Without a doubt, the pet food industry is part of a booming economic market. According to the American Pet Product Association , in 2015, pet food sales reached $23.05 billion. This notable increase in sales is due to a major trend in the industry – pet food humanization. Pet food companies have identified a highly profitable market, by offering products influenced by human food trends such as: organic, natural and non-GMO. These food labels resonate with consumers since they are generally linked to healthier food choices. Millennials are driving the pet food market by acquiring loyal companions and putting an emphasis on their pets’ health, which subsequently makes these labeled pet products top sellers.

The two largest pet food manufacturers – Mars Petcare Inc. and Nestle Purina Petcare, dominate the pet food industry and gross more than $29 billion in pet food revenues worldwide, according to a report from Over the past few years, these two pet food giants have seen several problems in the manufacturing of their products, such as a string of recalls. In  2007, both Mars and Nestle Purina issued a major recall after discovering that wheat and rice ingredients imported from China contained melamine, a highly toxic chemical that caused kidney failure in animals. This chemical was eventually linked to thousands of pet deaths. Since this recall, food companies have focused on offering products that are considered 100% grain free, natural, gluten free, organic and non-GMO. In addition, some non-traditional product offerings have emerged such as: raw, vegan, paleo and holistic.

Due to the wide variety of pet related products on the market, qSample conducted a survey with its veterinarian panel to truly understand if these trending pet foods are providing better quality ingredients or jeopardizing the health of pets. The survey was deployed to more than 130 veterinarian professionals with specialties ranging from: general practitioners to internal medicine. The veterinarians indicated that on average, they see 86 patients weekly with the most frequent species being canines and felines. The increase of pet owners who are trying to find better diet alternatives for their furry friends have influenced veterinarians to offer special diets and premium ingredients for sale in their clinics. About 83% of respondents indicated that they sell food supplies in their clinics. The veterinarians were also asked what factors they considered when choosing a brand to sell in their establishments. Roughly 35% considered  the quality of the ingredients as a decisive factor, while 24% indicated that brand affiliations dictated their product offerings.  The increasing presence of health trends in the pet food industry illustrates that many consumers are interested in adopting better health practices in their pets diets.

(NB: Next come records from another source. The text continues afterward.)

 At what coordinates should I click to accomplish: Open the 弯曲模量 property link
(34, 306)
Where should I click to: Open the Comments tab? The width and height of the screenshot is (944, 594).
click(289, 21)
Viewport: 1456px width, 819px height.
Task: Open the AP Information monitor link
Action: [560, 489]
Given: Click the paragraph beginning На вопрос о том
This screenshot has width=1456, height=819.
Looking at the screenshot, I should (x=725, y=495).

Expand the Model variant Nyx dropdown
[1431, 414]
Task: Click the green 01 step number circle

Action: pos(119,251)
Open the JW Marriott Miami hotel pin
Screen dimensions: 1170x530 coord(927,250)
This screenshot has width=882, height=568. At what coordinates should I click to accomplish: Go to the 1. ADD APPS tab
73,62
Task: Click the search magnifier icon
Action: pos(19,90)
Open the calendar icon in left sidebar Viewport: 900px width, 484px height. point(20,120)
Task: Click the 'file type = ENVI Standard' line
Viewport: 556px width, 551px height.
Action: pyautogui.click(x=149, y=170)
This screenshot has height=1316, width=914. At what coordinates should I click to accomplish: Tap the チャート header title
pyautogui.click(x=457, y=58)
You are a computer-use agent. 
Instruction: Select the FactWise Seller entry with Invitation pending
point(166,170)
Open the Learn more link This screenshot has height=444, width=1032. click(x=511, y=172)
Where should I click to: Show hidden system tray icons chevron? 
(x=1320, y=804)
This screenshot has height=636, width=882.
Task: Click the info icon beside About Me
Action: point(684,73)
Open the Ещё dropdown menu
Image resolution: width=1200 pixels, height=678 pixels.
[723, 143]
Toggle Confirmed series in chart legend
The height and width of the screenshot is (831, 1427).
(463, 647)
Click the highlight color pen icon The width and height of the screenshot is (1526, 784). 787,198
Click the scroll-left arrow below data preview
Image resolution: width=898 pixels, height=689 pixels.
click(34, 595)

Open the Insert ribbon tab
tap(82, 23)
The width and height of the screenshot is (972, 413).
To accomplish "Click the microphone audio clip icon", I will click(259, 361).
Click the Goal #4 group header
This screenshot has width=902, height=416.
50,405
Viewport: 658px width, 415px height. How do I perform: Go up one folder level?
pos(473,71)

Another important factor in veterinarians pet food recommendations is related to where the pet food is being manufactured.  About 95% of respondents indicated that they would only recommend pet food manufactured in the US. The main reason for this is to avoid low quality manufacturing standards since some countries lack regulatory agencies such as the FDA and AFFC. This was problematic before as pet food companies had to recall ingredients manufactured overseas.

Despite emerging pet food trends, veterinarians still recommend pet food with basic nutritional principles. Scientifically formulated foods are regarded as the most beneficial for pets’ health.  However, many consumers have a big misconception of what the scientifically formulated label means. Scientifically formulated does not mean the food is unnatural, it simply means that natural ingredients have been carefully chosen to increase nutritional content. Despite these misconceptions, consumers seem to gravitate towards labels that mirror human food trends. This is evident as more than half of respondents (60%) indicated that the main trend is “all free from: wheat and grains.”  Respondents were also asked the likelihood of recommending pet foods that are branded as vegan, vegetarian, organic, paleo, holistic and raw. More than 45% indicated that it will be extremely unlikely for them to recommend pet foods branded as such.

Marketing pet food through the guides of human food trends has been profitable for the companies but misleading for pet owners. Consumers are purchasing food that aligns more with human dietary trends than with pets’ nutritional needs. Marketing tactics that can link consumers understanding of their pets’ nutritional needs with language that can sell the product would be an optimum opportunity for both companies and consumers.